* _Estratto della fonte_
========================================================================

Vale ancora l’analisi che attribuiva le cause alla crisi dei valori o alla mancanza di dialogo fra genitori e figli?
«La crisi dei valori è una motivazione che non mi ha mai convinto. Certo che c’è la crisi, ma ripeterlo serve solo a spostare la responsabilità su un’analisi che non cambia le cose. La crisi è degli adulti che valori non ne hanno perché non li cercano, non perché non ci sono. Se un papà e una mamma passano la vita ad adorare e proteggere il pargolo dal male del mondo non se ne viene fuori. Questi genitori allestiscono crociate contro chiunque lo mette alla prova, a cominciare dai professori per proseguire con i voti».
Colpisce anche l’età di questi ragazzi: li accomunano forse le restrizioni provocate dalla pandemia?
«Indubbiamente, la pandemia ha segnato generazioni che non hanno vissuto per tre anni certe forme di socializzazione. Tuttavia, Alessandro Manzoni diceva che la peste non ha reso più cattivo il mondo, ma ha fatto vedere meglio quel che c’era già».
Oppure il potere catalizzante delle esperienze virtuali?

========================================================================

* _Sezione dati_
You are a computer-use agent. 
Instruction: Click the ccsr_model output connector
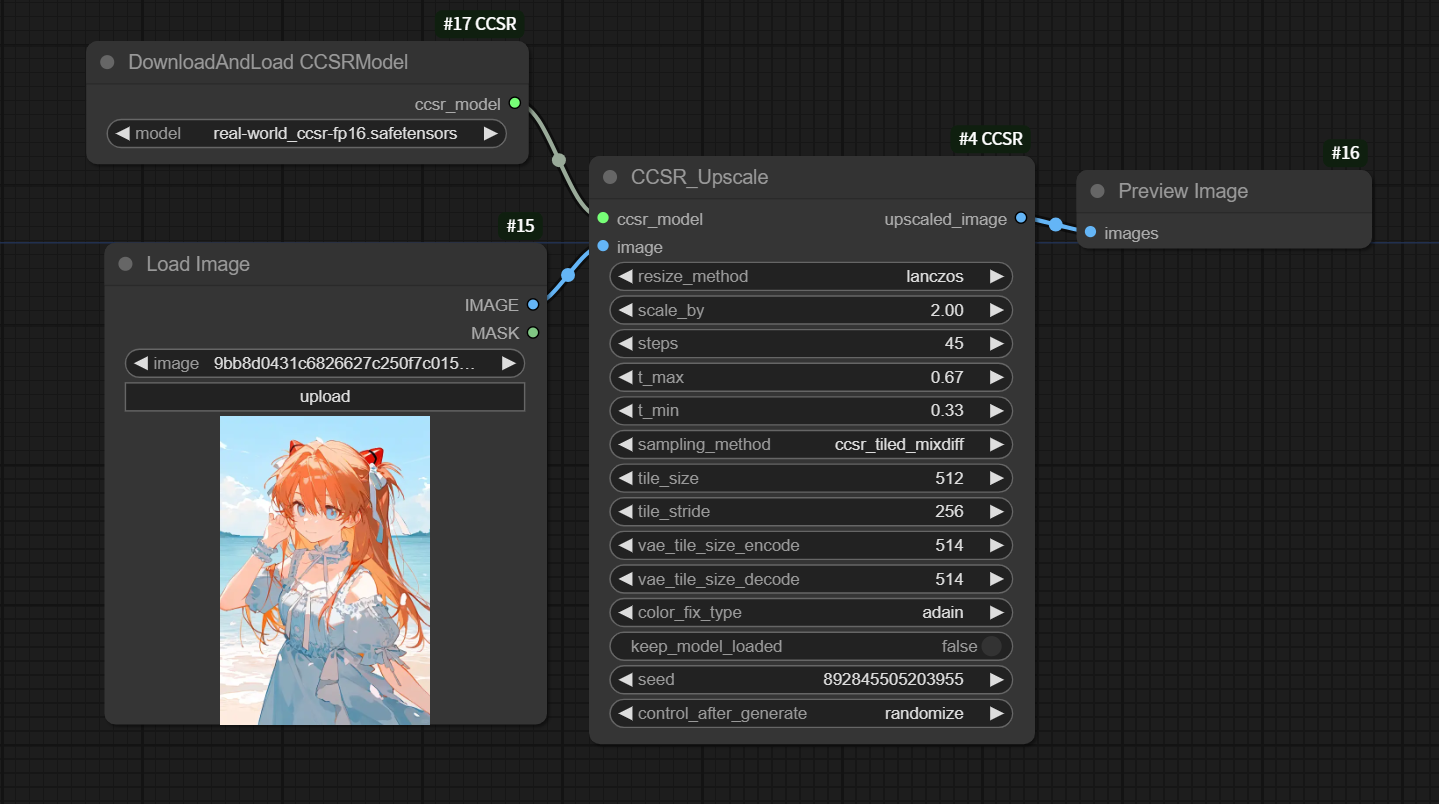pyautogui.click(x=515, y=103)
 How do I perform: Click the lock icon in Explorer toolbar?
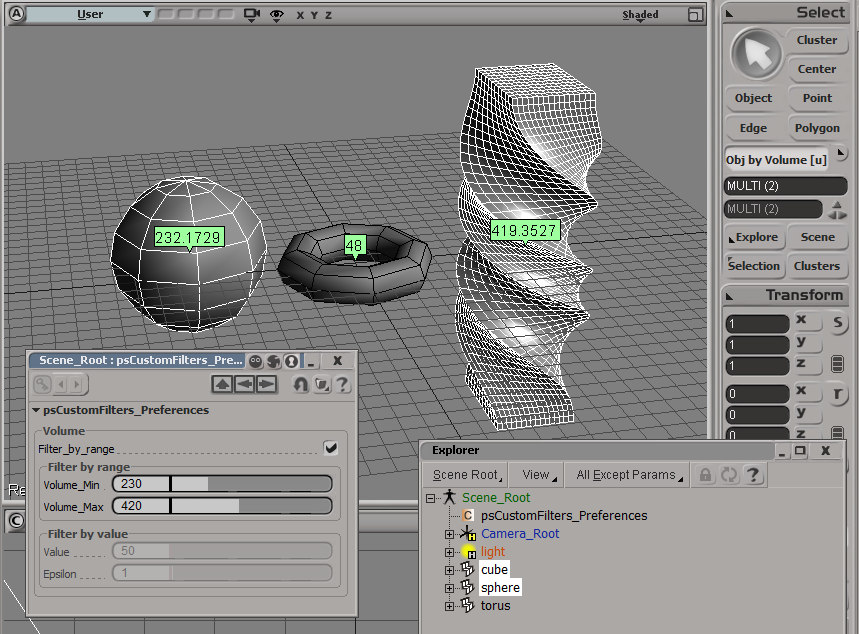click(705, 475)
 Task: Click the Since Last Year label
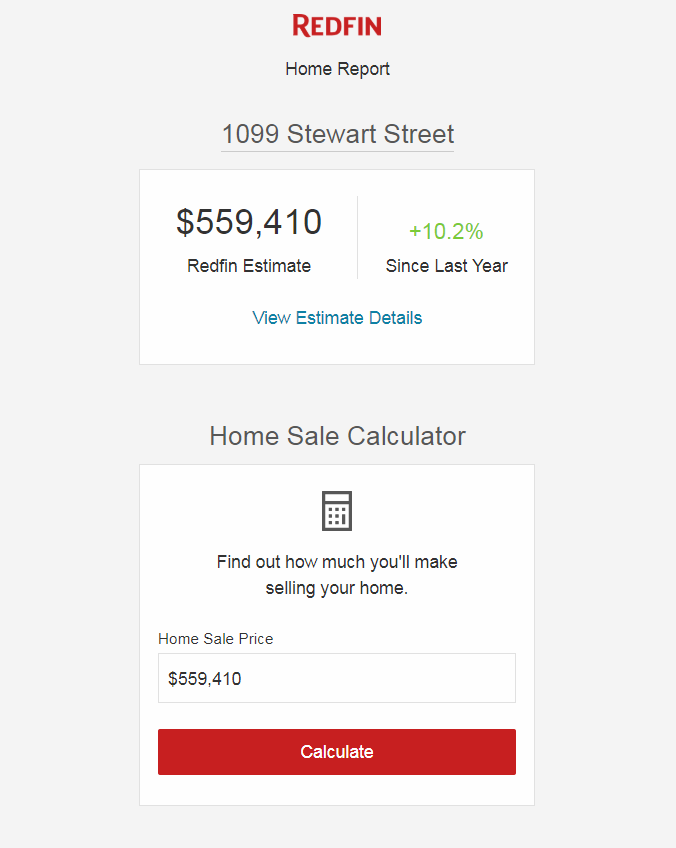click(x=446, y=266)
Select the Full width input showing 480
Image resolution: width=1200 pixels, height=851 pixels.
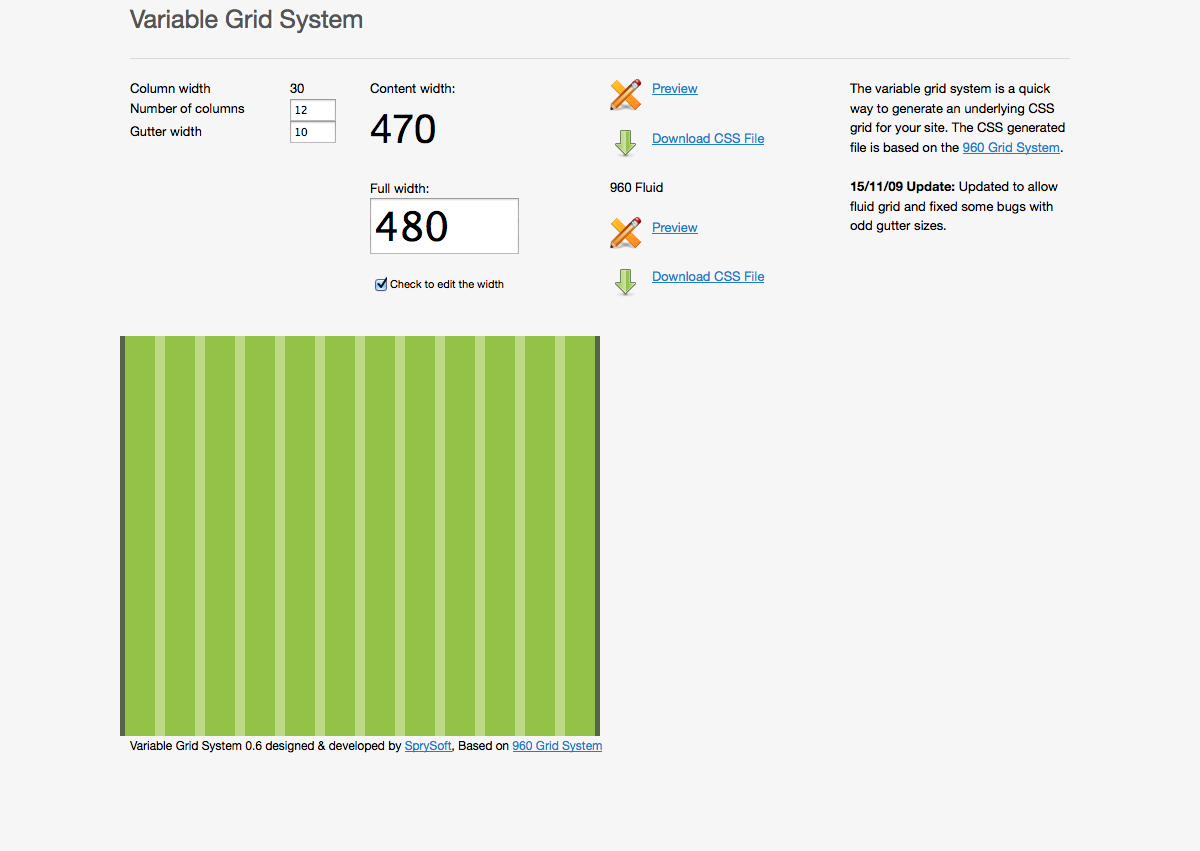pyautogui.click(x=444, y=226)
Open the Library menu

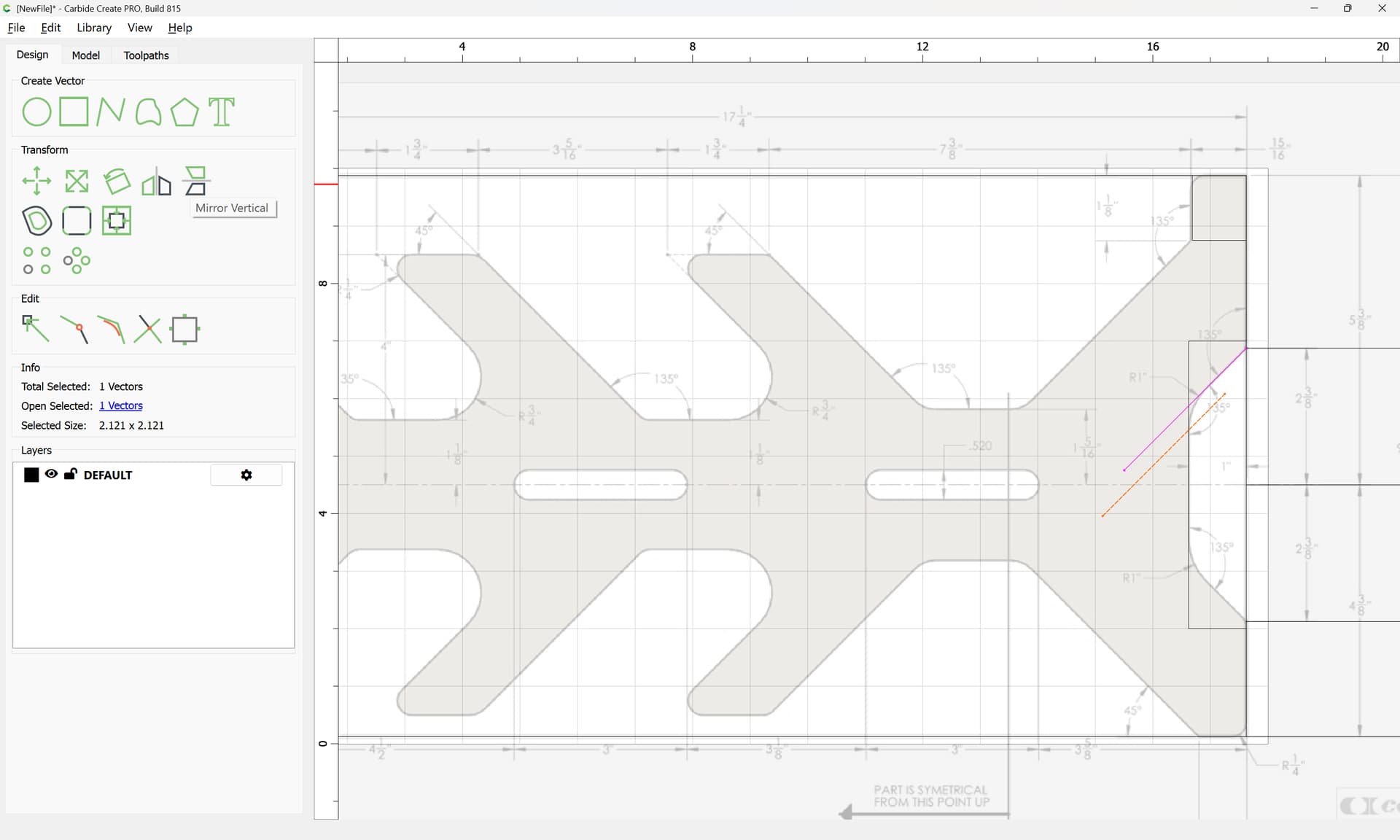[x=94, y=28]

========================================================================

* _Compito da svolgere_
Trascrivi il brano a partire da "Colpisce anche l’età" e fino a "delle esperienze virtuali?", chiamando "epidemia" ciò che nel testo è detto "pandemia".

* _Soluzione del compito_
Colpisce anche l’età di questi ragazzi: li accomunano forse le restrizioni provocate dalla epidemia?
«Indubbiamente, la epidemia ha segnato generazioni che non hanno vissuto per tre anni certe forme di socializzazione. Tuttavia, Alessandro Manzoni diceva che la peste non ha reso più cattivo il mondo, ma ha fatto vedere meglio quel che c’era già».
Oppure il potere catalizzante delle esperienze virtuali?